● What this task involves
Reproduce every entry exactly.

● The input
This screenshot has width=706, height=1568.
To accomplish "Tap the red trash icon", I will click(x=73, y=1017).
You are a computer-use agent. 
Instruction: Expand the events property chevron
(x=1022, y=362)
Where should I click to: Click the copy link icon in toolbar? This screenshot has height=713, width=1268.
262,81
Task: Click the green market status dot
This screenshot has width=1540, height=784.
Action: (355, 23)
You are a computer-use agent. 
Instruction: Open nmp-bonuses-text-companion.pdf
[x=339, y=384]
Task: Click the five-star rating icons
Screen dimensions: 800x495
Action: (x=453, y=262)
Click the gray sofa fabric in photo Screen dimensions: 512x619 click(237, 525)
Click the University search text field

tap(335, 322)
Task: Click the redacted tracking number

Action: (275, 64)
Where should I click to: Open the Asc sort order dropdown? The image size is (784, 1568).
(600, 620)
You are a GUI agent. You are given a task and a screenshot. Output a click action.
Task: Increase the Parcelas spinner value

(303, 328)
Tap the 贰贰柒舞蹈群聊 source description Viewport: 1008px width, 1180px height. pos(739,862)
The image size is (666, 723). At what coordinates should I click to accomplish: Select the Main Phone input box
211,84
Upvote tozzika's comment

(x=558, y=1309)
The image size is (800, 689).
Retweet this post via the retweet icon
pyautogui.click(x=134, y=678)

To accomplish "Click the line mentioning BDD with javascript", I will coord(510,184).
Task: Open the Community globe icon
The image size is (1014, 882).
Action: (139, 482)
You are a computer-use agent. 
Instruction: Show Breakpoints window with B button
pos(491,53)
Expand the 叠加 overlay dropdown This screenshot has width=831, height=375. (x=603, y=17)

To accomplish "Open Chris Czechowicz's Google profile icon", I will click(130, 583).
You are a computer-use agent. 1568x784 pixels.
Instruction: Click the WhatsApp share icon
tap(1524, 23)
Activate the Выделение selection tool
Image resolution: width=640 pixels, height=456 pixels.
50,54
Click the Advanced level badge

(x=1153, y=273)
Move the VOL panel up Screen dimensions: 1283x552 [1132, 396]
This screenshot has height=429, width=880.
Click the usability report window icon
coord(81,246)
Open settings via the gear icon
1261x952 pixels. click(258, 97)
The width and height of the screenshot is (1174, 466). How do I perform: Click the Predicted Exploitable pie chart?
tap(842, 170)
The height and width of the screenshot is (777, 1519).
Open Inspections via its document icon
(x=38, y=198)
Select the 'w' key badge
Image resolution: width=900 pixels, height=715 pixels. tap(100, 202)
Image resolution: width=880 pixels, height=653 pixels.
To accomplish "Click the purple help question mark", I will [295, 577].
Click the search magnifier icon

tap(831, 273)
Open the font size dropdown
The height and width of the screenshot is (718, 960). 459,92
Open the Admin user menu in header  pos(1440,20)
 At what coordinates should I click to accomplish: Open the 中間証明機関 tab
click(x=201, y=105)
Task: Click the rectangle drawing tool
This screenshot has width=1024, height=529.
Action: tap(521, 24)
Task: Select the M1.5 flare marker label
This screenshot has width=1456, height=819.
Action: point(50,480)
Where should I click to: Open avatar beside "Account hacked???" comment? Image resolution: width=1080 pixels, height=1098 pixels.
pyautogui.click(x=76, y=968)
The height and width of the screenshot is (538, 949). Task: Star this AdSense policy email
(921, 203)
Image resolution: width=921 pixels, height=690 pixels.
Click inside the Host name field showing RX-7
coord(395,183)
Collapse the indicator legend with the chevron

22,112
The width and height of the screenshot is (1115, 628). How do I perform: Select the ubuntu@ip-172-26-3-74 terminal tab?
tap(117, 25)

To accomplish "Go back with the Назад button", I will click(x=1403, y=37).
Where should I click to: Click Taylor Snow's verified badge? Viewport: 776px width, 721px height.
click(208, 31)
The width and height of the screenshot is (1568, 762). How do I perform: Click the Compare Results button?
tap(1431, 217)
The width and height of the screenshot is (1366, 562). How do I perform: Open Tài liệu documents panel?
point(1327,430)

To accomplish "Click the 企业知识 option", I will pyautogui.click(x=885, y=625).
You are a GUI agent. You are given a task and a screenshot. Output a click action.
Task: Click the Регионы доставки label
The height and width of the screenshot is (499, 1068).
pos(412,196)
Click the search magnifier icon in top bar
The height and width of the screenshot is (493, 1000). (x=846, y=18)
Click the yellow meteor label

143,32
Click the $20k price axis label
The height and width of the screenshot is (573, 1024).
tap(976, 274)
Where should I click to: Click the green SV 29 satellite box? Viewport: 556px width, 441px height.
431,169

● Answer space
This screenshot has width=706, height=1568.
To accomplish "Tap the red trash icon", I will click(x=73, y=1017).
You are a computer-use agent. 
Instruction: Expand the events property chevron
(x=1022, y=362)
Where should I click to: Click the copy link icon in toolbar? This screenshot has height=713, width=1268.
262,81
Task: Click the green market status dot
This screenshot has width=1540, height=784.
Action: (355, 23)
You are a computer-use agent. 
Instruction: Open nmp-bonuses-text-companion.pdf
[x=339, y=384]
Task: Click the five-star rating icons
Screen dimensions: 800x495
Action: (x=453, y=262)
Click the gray sofa fabric in photo Screen dimensions: 512x619 click(237, 525)
Click the University search text field

tap(335, 322)
Task: Click the redacted tracking number

Action: (275, 64)
Where should I click to: Open the Asc sort order dropdown? The image size is (784, 1568).
(600, 620)
You are a GUI agent. You are given a task and a screenshot. Output a click action.
Task: Increase the Parcelas spinner value

(303, 328)
Tap the 贰贰柒舞蹈群聊 source description Viewport: 1008px width, 1180px height. pos(739,862)
The image size is (666, 723). At what coordinates should I click to accomplish: Select the Main Phone input box
211,84
Upvote tozzika's comment

(x=558, y=1309)
The image size is (800, 689).
Retweet this post via the retweet icon
pyautogui.click(x=134, y=678)

To accomplish "Click the line mentioning BDD with javascript", I will coord(510,184).
Task: Open the Community globe icon
The image size is (1014, 882).
Action: (139, 482)
You are a computer-use agent. 
Instruction: Show Breakpoints window with B button
pos(491,53)
Expand the 叠加 overlay dropdown This screenshot has width=831, height=375. (x=603, y=17)

To accomplish "Open Chris Czechowicz's Google profile icon", I will click(130, 583).
You are a computer-use agent. 1568x784 pixels.
Instruction: Click the WhatsApp share icon
tap(1524, 23)
Activate the Выделение selection tool
Image resolution: width=640 pixels, height=456 pixels.
50,54
Click the Advanced level badge

(x=1153, y=273)
Move the VOL panel up Screen dimensions: 1283x552 [1132, 396]
This screenshot has height=429, width=880.
Click the usability report window icon
coord(81,246)
Open settings via the gear icon
1261x952 pixels. click(258, 97)
The width and height of the screenshot is (1174, 466). How do I perform: Click the Predicted Exploitable pie chart?
tap(842, 170)
The height and width of the screenshot is (777, 1519).
Open Inspections via its document icon
(x=38, y=198)
Select the 'w' key badge
Image resolution: width=900 pixels, height=715 pixels. tap(100, 202)
Image resolution: width=880 pixels, height=653 pixels.
To accomplish "Click the purple help question mark", I will [295, 577].
Click the search magnifier icon

tap(831, 273)
Open the font size dropdown
The height and width of the screenshot is (718, 960). 459,92
Open the Admin user menu in header  pos(1440,20)
 At what coordinates should I click to accomplish: Open the 中間証明機関 tab
click(x=201, y=105)
Task: Click the rectangle drawing tool
This screenshot has width=1024, height=529.
Action: tap(521, 24)
Task: Select the M1.5 flare marker label
This screenshot has width=1456, height=819.
Action: point(50,480)
Where should I click to: Open avatar beside "Account hacked???" comment? Image resolution: width=1080 pixels, height=1098 pixels.
pyautogui.click(x=76, y=968)
The height and width of the screenshot is (538, 949). Task: Star this AdSense policy email
(921, 203)
Image resolution: width=921 pixels, height=690 pixels.
Click inside the Host name field showing RX-7
coord(395,183)
Collapse the indicator legend with the chevron

22,112
The width and height of the screenshot is (1115, 628). How do I perform: Select the ubuntu@ip-172-26-3-74 terminal tab?
tap(117, 25)

To accomplish "Go back with the Назад button", I will click(x=1403, y=37).
Where should I click to: Click Taylor Snow's verified badge? Viewport: 776px width, 721px height.
click(208, 31)
The width and height of the screenshot is (1568, 762). How do I perform: Click the Compare Results button?
tap(1431, 217)
The width and height of the screenshot is (1366, 562). How do I perform: Open Tài liệu documents panel?
point(1327,430)

To accomplish "Click the 企业知识 option", I will pyautogui.click(x=885, y=625).
You are a GUI agent. You are given a task and a screenshot. Output a click action.
Task: Click the Регионы доставки label
The height and width of the screenshot is (499, 1068).
pos(412,196)
Click the search magnifier icon in top bar
The height and width of the screenshot is (493, 1000). (x=846, y=18)
Click the yellow meteor label

143,32
Click the $20k price axis label
The height and width of the screenshot is (573, 1024).
tap(976, 274)
Where should I click to: Click the green SV 29 satellite box? Viewport: 556px width, 441px height.
431,169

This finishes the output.